▸ WHAT YOU NEED TO DO:
(1) Answer these questions using the forum thread about the route to Granada, one answer per line, each marked with its letter.
(a) How many days has James allowed for the drive down?
(b) Where is the riverside aire that TJBi recommends?
(c) What does redhand call the worst of the noise at the St. Jean de Luz aire?
(2) Write out a passage from the forum thread about the route to Granada word for word. Begin at the words "We will be driving" and stop after "not sure yet.".
(3) Write the next part of the forum thread about the route to Granada, following on from its final sentence.
━━━━━ SOURCE ━━━━━
# Route to Granada - Recommendations for Aires or alternative route?



## jaycey001 (May 17, 2017)

Hi everyone - Just to say this is a great forum and I am now a full member and look forward to meeting a few people on our travels!

Ok, so I would appreciate some help on my route plan down to Galera, Huescar (Spain) from Calais. 
We will be driving  in July and have allowed 8 days for the trip down, a few weeks in Galera and then 8ish days back. 

The main reason for the slow journey down being we have a 5 year old and a 1 year old along with the dog and me and the better half, so i want to make it leisurely and relaxed (so i might be allowed to take them again next year)

The rough route so far is as follows, I have tried to avoid main Toll routes but am open to sugestions (forgive sight grammatical errors!  

*Day 1* - Calais - La Mailleraye- sur -Seine (241kms) Mainly for us to visit the vets and know where we are going on the way back for his pet passport etc
*Day 2* - Montlouis - sur - loire (304Kms)  I might like to break this down into two 150km journeys but not sure yet. 
*Day 3* - Rue De Courbiac, Saintes (248kms) 
*Day 4* - Bayonne (305km) 
*day 5* - Villalazara Burgos (218kms) 
*Day 6* - Guadalajara (336kms) Family live here so we may visit them en route. 
*Day 7* - Albacete (264) recommendations for Aire or site appreciated.
*Day 8 *- Galera (261kms)  

I am more than happy to consider completely alternative routes as long as I am not doing more than 300kms in a day. I would also appreciate recommendations for Aires and camping spots around the areas we plan to stop. 

I am waiting for a micro SD so I can download the POIs which i am sure will open up some more stop over opportunities en route. 

I look forward to your suggestions  

Many Thanks
James


----------



## Susiebelle (May 17, 2017)

*Eating at Huelva*

Hi James,

Just read an article from Saturday's travel section in The Guardian ...... Huelva - west of Saville is a definitely recommended to eat a tapas etc.
Worth a visit 

Best wishes,

Susie


----------



## Susiebelle (May 17, 2017)

*Aires*

Hi again,

There is an aire (albeit next to the railway station) in St. Jean de Luz near the bridge - easy accesss on foot into the town itself - definitely an aire I will use next time I am down that way.

Happy road tripping,

Susie


----------



## TJBi (May 17, 2017)

There is an excellent riverside aire at Saint-Savinien, slightly north of Saintes.  Should be in the WildCamping POIs and the CCI database.

Tom


----------



## yeoblade (May 17, 2017)

This route planner may help you avoid toll roads but still allow the free bits of motorway

Michelin route planner and maps, traffic news, weather forecast, restaurants and hotel booking


----------



## redhand (May 22, 2017)

Susiebelle said:


> Hi again,
> 
> There is an aire (albeit next to the railway station) in St. Jean de Luz near the bridge - easy accesss on foot into the town itself - definitely an aire I will use next time I am down that way.
> 
> ...



I would suggest caution having stayed there a few nights ago
road  noise train noise plus worst of all bells on the quarter hour all night
i slept but wife not a wink
town is lovely though


----------



## Edward B (May 22, 2017)

Your day 7, Albecete.
━━━━━ DATA PROVIDED ━━━━━
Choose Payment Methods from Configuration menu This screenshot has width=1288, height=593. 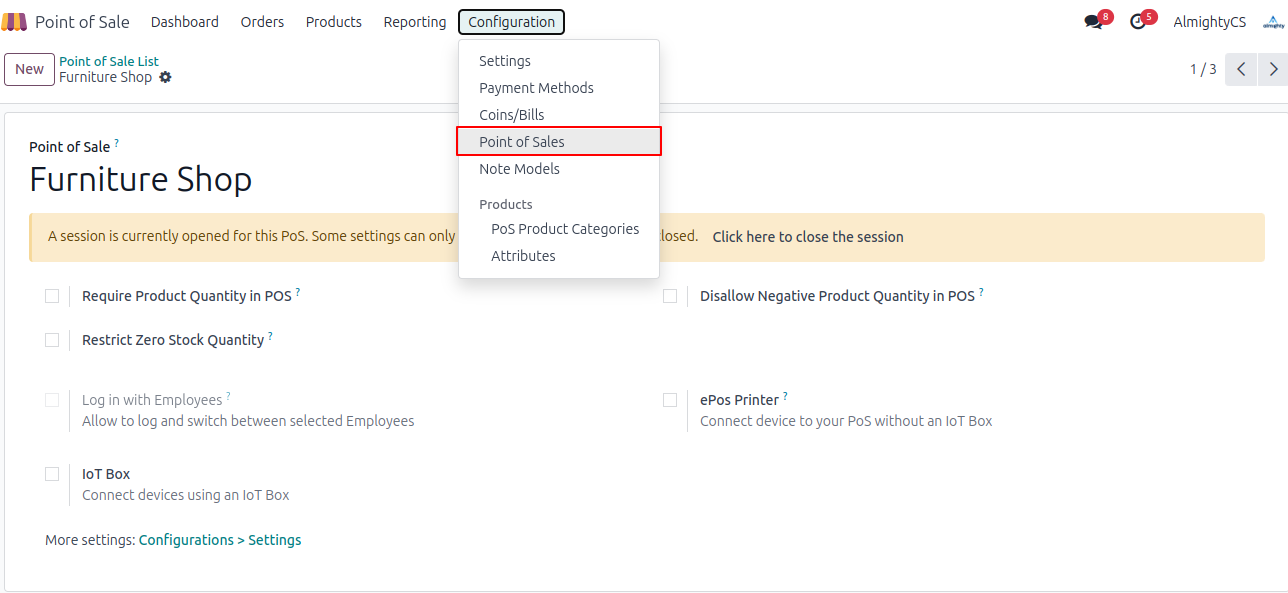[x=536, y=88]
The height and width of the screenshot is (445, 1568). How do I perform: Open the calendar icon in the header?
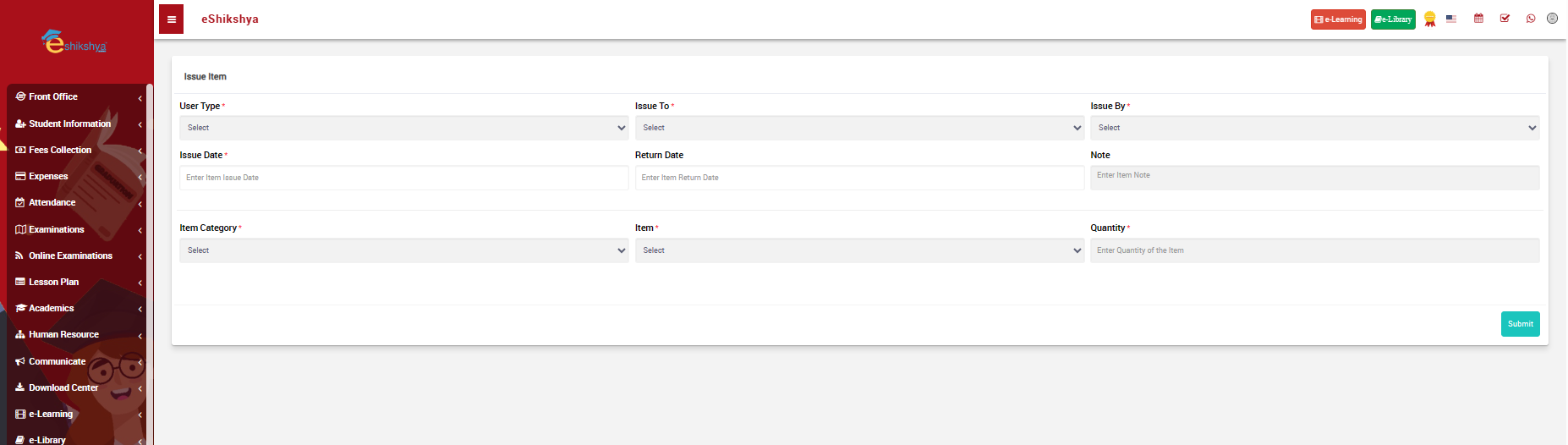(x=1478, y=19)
━━━━━
▸ ANSWERS FOR THE TASKS:
(1)
(a) 8 days
(b) Saint-Savinien, slightly north of Saintes
(c) The bells on the quarter hour all night

(2)
We will be driving  in July and have allowed 8 days for the trip down, a few weeks in Galera and then 8ish days back. 

The main reason for the slow journey down being we have a 5 year old and a 1 year old along with the dog and me and the better half, so i want to make it leisurely and relaxed (so i might be allowed to take them again next year)

The rough route so far is as follows, I have tried to avoid main Toll routes but am open to sugestions (forgive sight grammatical errors!  

*Day 1* - Calais - La Mailleraye- sur -Seine (241kms) Mainly for us to visit the vets and know where we are going on the way back for his pet passport etc
*Day 2* - Montlouis - sur - loire (304Kms)  I might like to break this down into two 150km journeys but not sure yet.

(3)
There is a free aire in Albecete but we didn't stay as it is in the town itself and would probably be noisy. (38.9769, -1.8522). Much better about 3 miles south east of Albecete on the A-31 at Chinchilla de Monte Aragon is a fairly new aire with all services free. (38.92089, -1.72269). We spent a really nice quiet night there a couple of weeks ago. A local chap who was a language teacher and spoke brilliant English welcomed us. It is also worth a walk round. There is a castle and lots of cave houses.


----------



## Canalsman (May 22, 2017)

Edward B said:


> Much better about 3 miles south east of Albecete on the A-31 at Chinchilla de Monte Aragon is a fairly new aire with all services free. (38.92089, -1.72269). We spent a really nice quiet night there a couple of weeks ago. A local chap who was a language teacher and spoke brilliant English welcomed us. It is also worth a walk round. There is a castle and lots of cave houses.



This is in the Iberia POIs


----------



## londontavern (May 23, 2017)

I would get an ACSI camping card, to save money at camp sites. I would also download the poi files from archiescampings.eu for your satnav.
We stayed at the acsi campsites at Haro (below mirando de ebro) and at Albarracin, both ok.
We wild camped at Sorio (next to the town bridge) for 2 days, Molina de Aragon (again next to the town bridge), Cuenca (car park below the town next to a small stream) 1 day.
We then went of to the coast below Valencia for a week or so. 
South of your route we stopped at Mazarron acsi (next to the beach and small village) for 3 days and wild camped at Aguilas (main town car park in front of harbour) 2 days.
We stayed at the acsi campsite east of Granada. Upside restraunt, views of the montains, bus to Granada outside of campsite,. Downside rubbish toilets/showers, tiny village down a steep hill and nothing for kids. I would not stay there again.
At the time two weeks ago there was a 4 day waiting for tickets to the Alhambro Palace.
The acsi campsite near Motril on the coast was ok for the beach but not much else. The resort part of the the town that's a few K's west of the campsite was worth popping along to.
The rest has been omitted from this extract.